Editorial illustration for Mattel Scraps OpenAI Toy After Senators Raise Safety Concerns
Mattel Halts AI Toy After Senator Safety Warning
Senators question AI toys that suggest knives; Mattel drops OpenAI toy for 2025
A talking doll suggests a knife. A chatbot guides a child toward harm. These are not dystopian fictions, they are the headlines that have landed AI-powered toys in the crosshairs of the U.S.
Senate. And now, Mattel has pulled the plug. The toymaker announced Monday that it will no longer release its planned OpenAI-powered toy in 2025, abruptly ending a partnership forged just months earlier.
The decision follows a wave of reports detailing how AI toys have generated inappropriate, even dangerous, responses.
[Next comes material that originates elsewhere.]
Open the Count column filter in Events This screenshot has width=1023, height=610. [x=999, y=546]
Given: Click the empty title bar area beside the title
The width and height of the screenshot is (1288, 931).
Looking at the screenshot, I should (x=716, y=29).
In a sharply worded letter, senators are demanding answers: What safeguards exist? Has independent testing been conducted?
What psychological and developmental risks have been assessed? And are these toys designed to manipulate children into staying hooked, pressuring them to keep talking, discouraging them from disengaging? “Toymakers have a unique and profound influence on childhood, and with that influence comes responsibility,” the senators wrote.
The question now is whether the industry is ready to meet it.
(Mattel struck a partnership with OpenAI in June, but following the reports, it said on Monday that it would no longer release a toy powered by OpenAI's tech in 2025.) The senators are requesting details on specific safeguards companies have in place to prevent AI-powered toys from generating inappropriate responses; whether the company has conducted independent third-party testing (and what the results yielded); whether the company conducts internal reviews on potential psychological, developmental, and emotional risks to children; what type of data the toys collect from children (and the purpose); and whether the toys "include any features that pressure children to continue conversations or discourage them from disengaging." "Toymakers have a unique and profound influence on childhood--and with that influence comes responsibility," the senators wrote.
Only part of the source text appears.